Work task: Your answer must be the full set of records, copied exactly, with no pictures in it.
───── Exercise input ─────
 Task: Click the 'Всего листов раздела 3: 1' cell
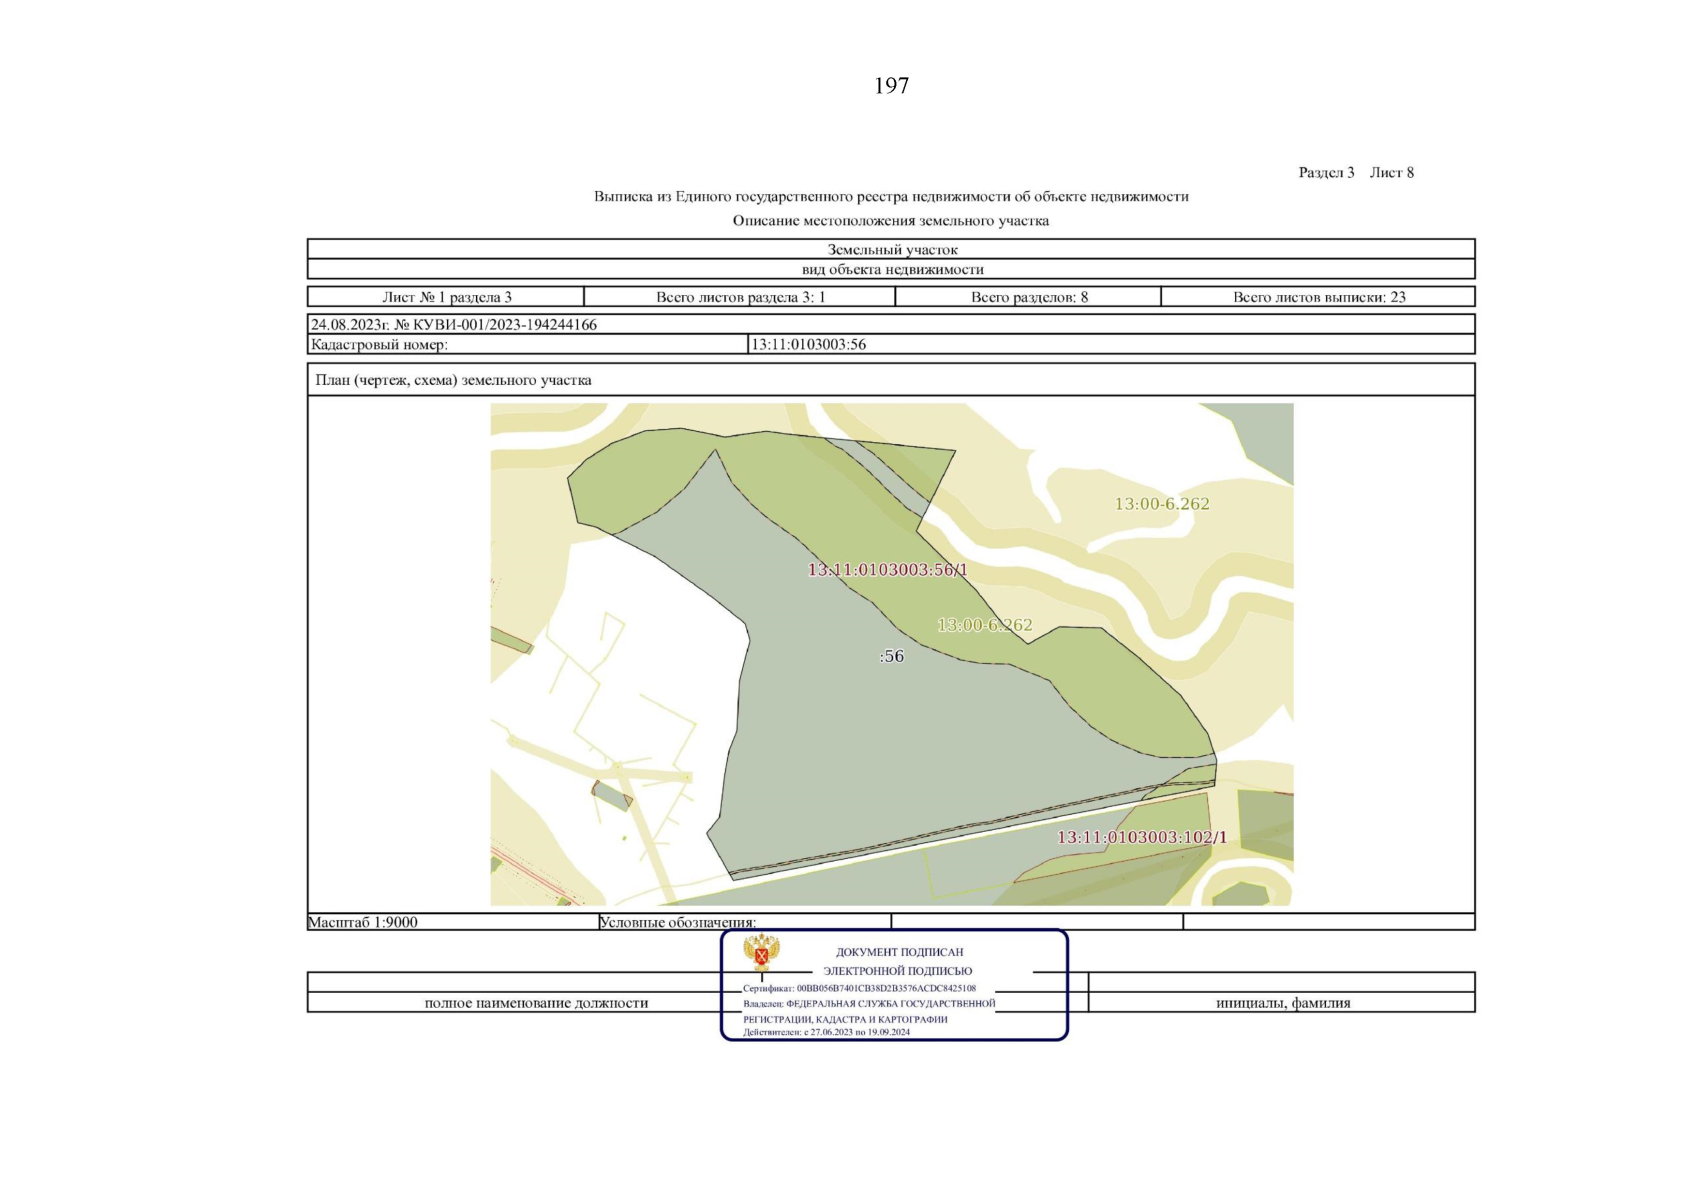[x=740, y=297]
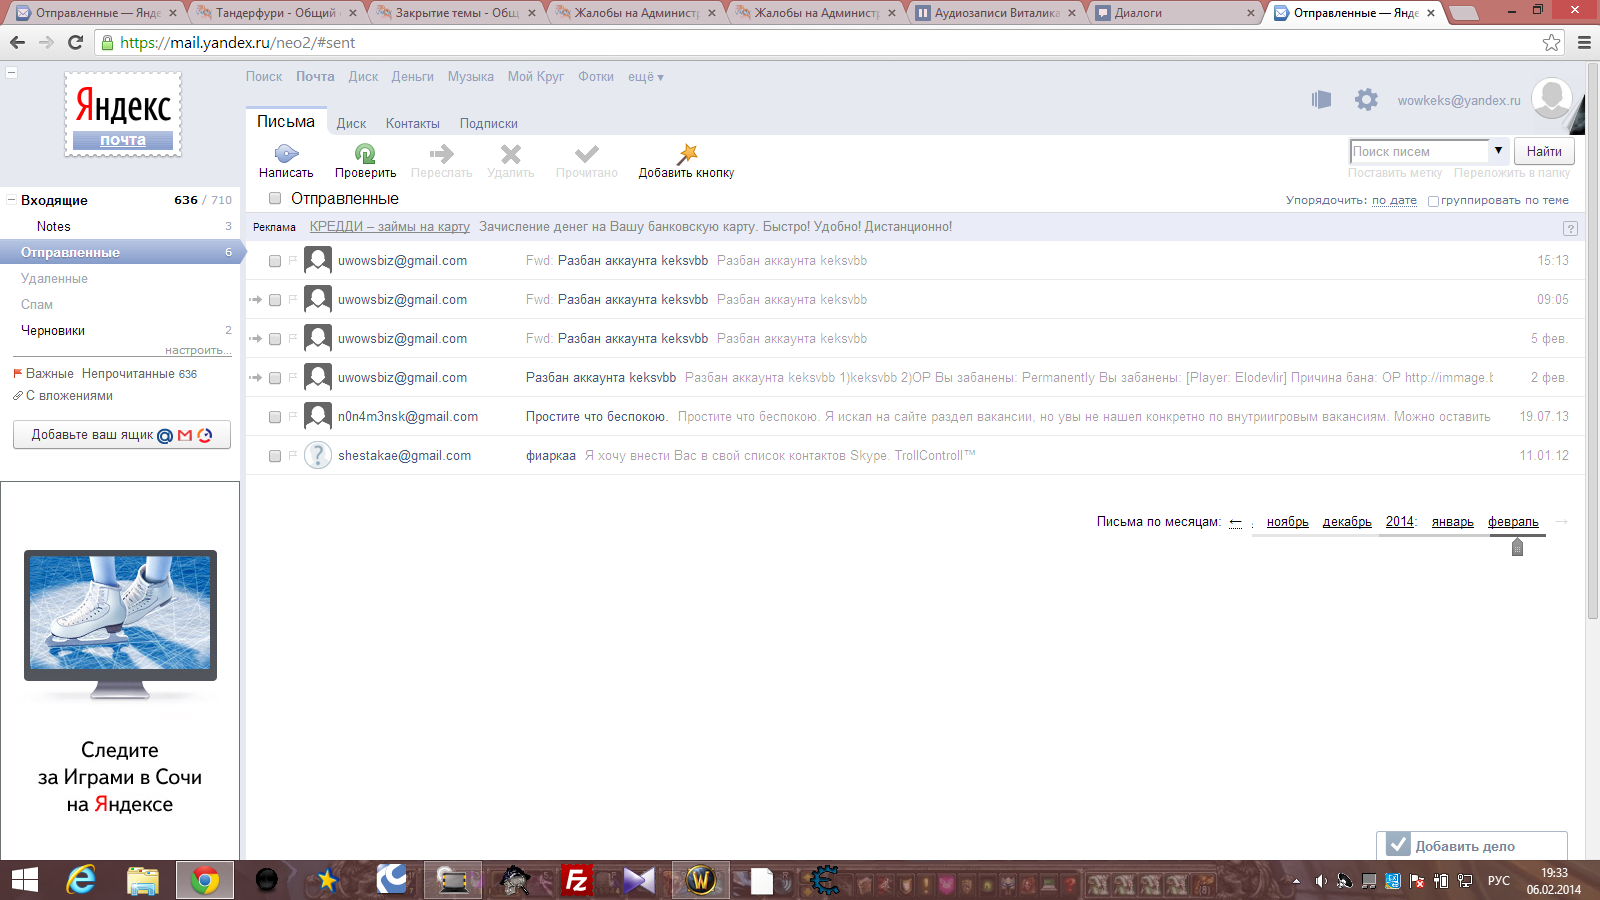The image size is (1600, 900).
Task: Open the ещё dropdown menu
Action: [x=645, y=77]
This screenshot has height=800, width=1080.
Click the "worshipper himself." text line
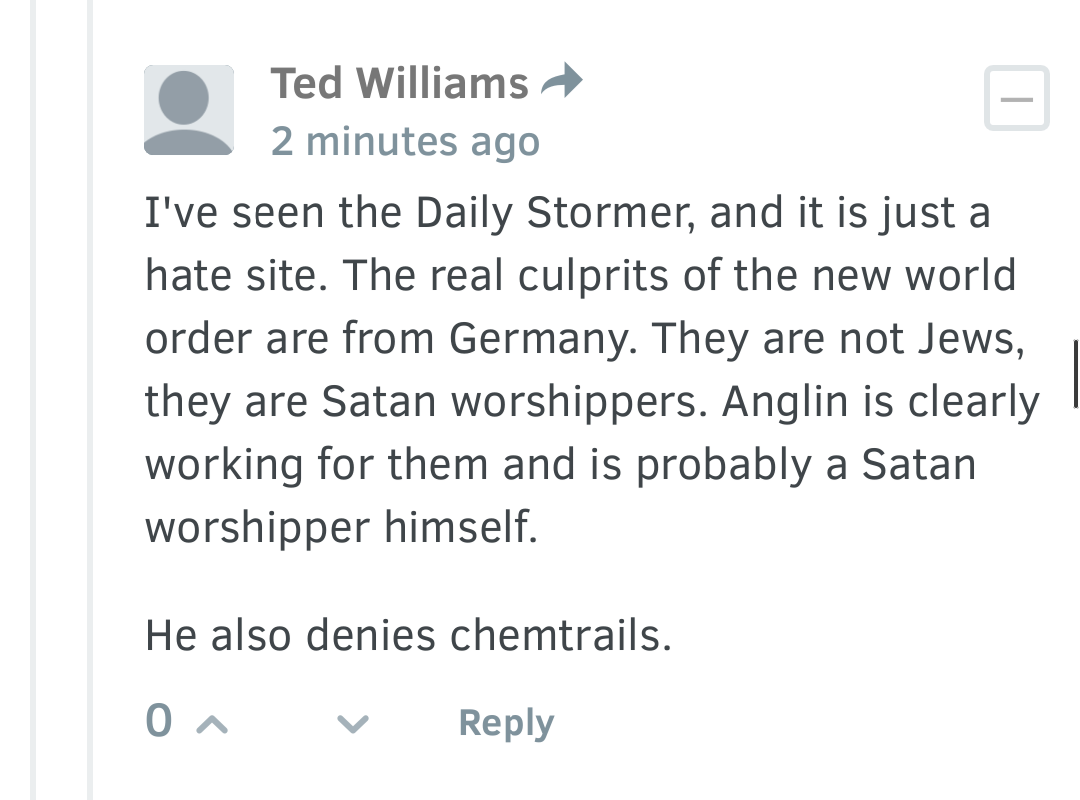tap(342, 527)
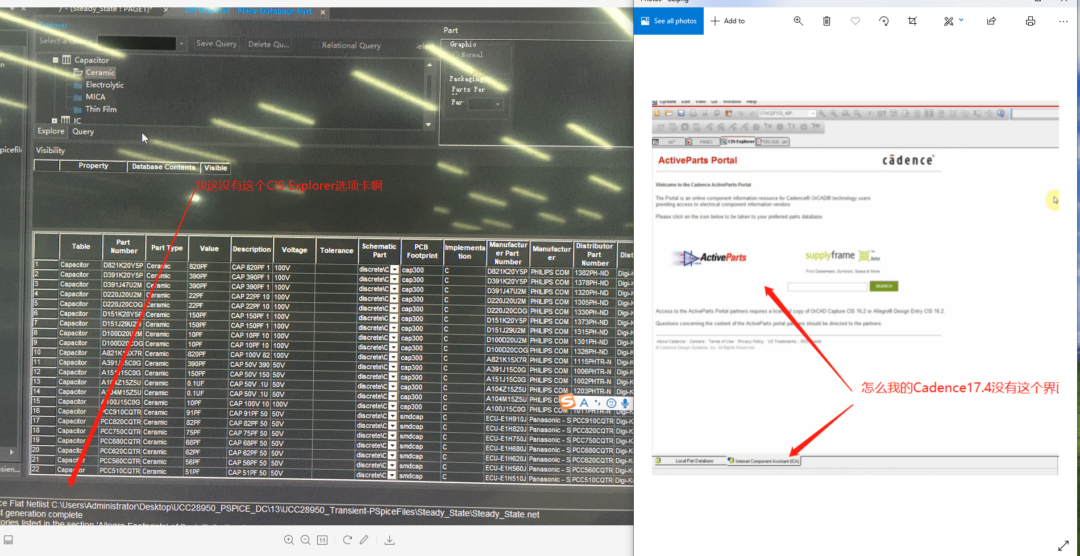Click the Share icon in Photos
Screen dimensions: 1080x556
click(x=991, y=21)
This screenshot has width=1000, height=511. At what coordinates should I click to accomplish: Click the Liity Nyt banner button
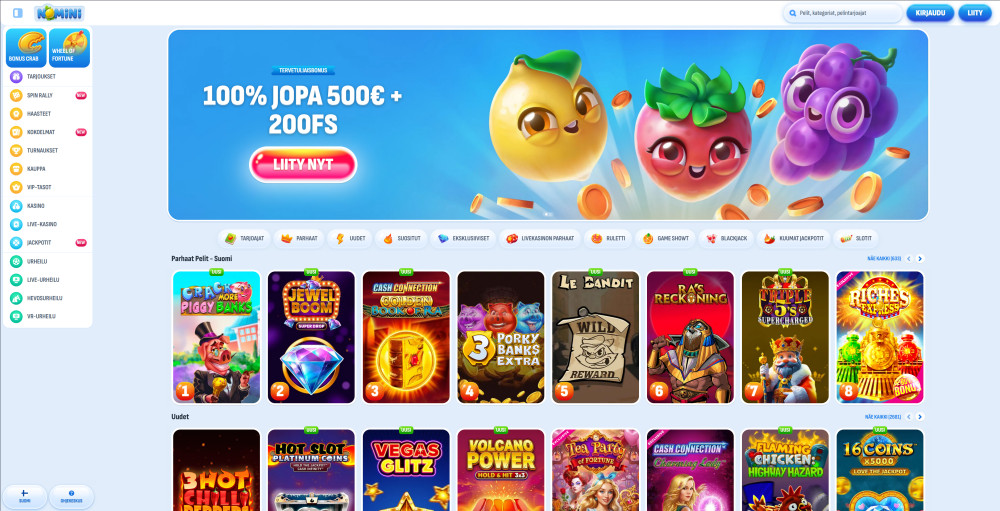coord(303,165)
─────
Task solution:
 Task: Click the 'Всего листов раздела 3: 1' cell
[x=740, y=297]
The image size is (1600, 900).
Task: Open the ещё dropdown menu
Action: [x=645, y=77]
This screenshot has height=800, width=1080.
Click the "worshipper himself." text line
tap(342, 527)
Click the Share icon in Photos
Screen dimensions: 1080x556
click(x=991, y=21)
This screenshot has width=1000, height=511. At what coordinates should I click to accomplish: Click the Liity Nyt banner button
coord(303,165)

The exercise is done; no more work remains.